Già venduta una tela rapinata a Verona

MattinoPadova

Cronaca

05 aprile 2016

Già venduta una tela rapinata a Verona

Colpo al museo di Castelvecchio, le intercettazioni rivelano l’avvenuta cessione di uno dei 17 capolavori da parte dei moldavi

di Giorgio Cecchetti

VENEZIA. Gli investigatori italiani ancora non hanno stabilito dove siano i 17 dipinti rapinato al Museo di Castelvecchio di Verona, ma hanno una certezza: uno dei capolavori trafugati non sarebbe più custodito in Moldavia, anzi sarebbe stato già venduto, tanto che gli italiani del gruppo avrebbero dovuto volare a Chisinau, la capitale, per ritirare dai complici moldavi i primi centomila euro della vendita. Sono le intercettazioni a rivelare questa circostanza, trascrizioni che in parte sono finite nella documentazione inviata dalla Procura di Verona al Tribunale del riesame di Venezia presieduto dal giudice Angelo Risi. E i magistrati veneziani, nei giorni scorsi, hanno accolto soltanto uno dei ricorsi presentati dagli indagati finiti in manette: è stato, infatti, scarcerato il moldavo Vasile Cheptene, mentre restano in carcere la guardia giurata Francesco Silvestri, il gemello Pasquale, l’altro italiano Denis Damaschin e il moldavo Victor Potinga. Secondo la ricostruzione degli inquirenti, Cheptene guidava una Renault Clio mentre Potinga era al voltante di una Trafic. Per i giudici del Riesame, però, gli indizi nei confronti del moldavo liberato non sono sufficienti e gravi. Per gli altri, invece, le prove hanno resistito, in udienza c’era anche il pm Gennaro Ottaviano.

Gli autori del colpo, dunque, sono al sicuro, in parte in Italia in parte in Moldavia, ma purtropopo i capolavori di Mantegna, Bellini, Pisanello, Rubens, Jacopo e Domenico Tintoretto e altri non sono ancora stati rintracciati: gli investigatori, infatti, avrebbero ricostruito passo a passo la banda, dal furto alla fuga in Moldavia grazie alle telecamere della città di Verona e alle intercettazioni, solo fino ad un certo punto. Fino alla casa di uno degli arrestati, poi ne hanno perso le tracce, erano stati nascosti per oltrepassare le frontiere all’interno di scatoloni – in apparenza contenitori di televisori – da far arrivare in Moldavia. Poi, da quella casa sono stati spostati e non si conosce il luogo dove siano finiti.
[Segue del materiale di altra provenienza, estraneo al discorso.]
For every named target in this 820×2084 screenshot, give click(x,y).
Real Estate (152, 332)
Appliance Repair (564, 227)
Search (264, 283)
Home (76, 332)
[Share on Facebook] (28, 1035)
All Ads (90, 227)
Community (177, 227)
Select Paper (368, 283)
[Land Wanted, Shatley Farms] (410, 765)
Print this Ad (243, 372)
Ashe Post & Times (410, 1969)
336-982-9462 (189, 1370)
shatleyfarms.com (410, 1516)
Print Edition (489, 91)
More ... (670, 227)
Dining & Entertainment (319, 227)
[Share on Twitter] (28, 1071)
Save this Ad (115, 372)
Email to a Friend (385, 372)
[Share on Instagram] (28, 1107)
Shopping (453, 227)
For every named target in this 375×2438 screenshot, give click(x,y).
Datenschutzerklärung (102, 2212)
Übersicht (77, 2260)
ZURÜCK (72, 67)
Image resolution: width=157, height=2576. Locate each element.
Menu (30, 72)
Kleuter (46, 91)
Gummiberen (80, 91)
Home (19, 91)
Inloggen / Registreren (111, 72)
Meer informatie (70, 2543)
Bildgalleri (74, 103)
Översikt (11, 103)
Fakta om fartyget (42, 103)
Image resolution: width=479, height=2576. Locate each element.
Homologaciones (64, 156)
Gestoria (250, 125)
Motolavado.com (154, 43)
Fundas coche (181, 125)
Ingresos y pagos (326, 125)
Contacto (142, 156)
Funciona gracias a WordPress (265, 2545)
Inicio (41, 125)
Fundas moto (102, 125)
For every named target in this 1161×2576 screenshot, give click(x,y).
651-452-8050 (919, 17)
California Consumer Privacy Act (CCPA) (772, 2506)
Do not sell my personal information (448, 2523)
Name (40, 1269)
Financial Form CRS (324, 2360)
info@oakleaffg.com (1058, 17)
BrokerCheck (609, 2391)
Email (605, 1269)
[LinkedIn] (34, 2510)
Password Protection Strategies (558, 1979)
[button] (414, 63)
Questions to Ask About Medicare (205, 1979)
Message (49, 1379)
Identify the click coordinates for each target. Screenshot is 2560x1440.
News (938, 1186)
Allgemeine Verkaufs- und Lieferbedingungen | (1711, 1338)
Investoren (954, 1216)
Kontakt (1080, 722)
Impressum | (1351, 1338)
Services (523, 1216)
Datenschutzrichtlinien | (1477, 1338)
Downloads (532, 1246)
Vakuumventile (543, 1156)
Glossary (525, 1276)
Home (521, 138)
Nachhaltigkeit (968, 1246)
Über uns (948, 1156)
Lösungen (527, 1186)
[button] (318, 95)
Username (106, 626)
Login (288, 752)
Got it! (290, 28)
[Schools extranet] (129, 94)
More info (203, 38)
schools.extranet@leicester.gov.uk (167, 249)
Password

Il basista e l’ideatore del colpo sarebbe stato la guardia giurata che lavorava all’interno del museo Francesco Silvestri, mentre ora il fratello e la moglie moldava Svitlana Pkachuk (ai domiciliari) avrebbero cominciato a collaborare, riferendo particolari importanti, ma non sarebbero a conoscenza del luogo dove i quadri sono stati nascosti. Il timore degli inquirenti è che il quadro venduto sia finito nelle mani di un collezionista russo e, in questo caso, sarebbe davvero difficile recuperarlo. Ma c’è un altro sospetto, quello che tutti i dipinti siano stati passati ad un gruppo di mafiosi russi.

La sera del 19 novembre scorso erano tre i banditi che, attorno alle 19.30, avevano fatto irruzione nella rocca di Castelvecchio, sulle rive dell’Adige, nel pieno centro di Verona, legando immobilizzando la cassiera e la guardia giurata. Dopo aver staccato una per una le 17 opere d’arte dalle pareti dell’esposizione, le avevano caricate proprio sull’auto di Silvestri, e con questa erano fuggiti senza lasciare traccia. Dalle dichiarazioni contraddittorie della guardia giurata hanno preso avvio le indagini. Un particolare ha destato da subito i sospetti degli inquirenti: perché la cassiera, con un arto artificiale, era riuscita agevolmente a liberarsi, mentre Silvestri aveva raccontato di essere stato del tutto immobilizzato? Il furto aveva scatenato le polemiche sulla sicurezza all’interno di uno dei musei più importanti d’Italia, e la notizia aveva fatto il giro del mondo.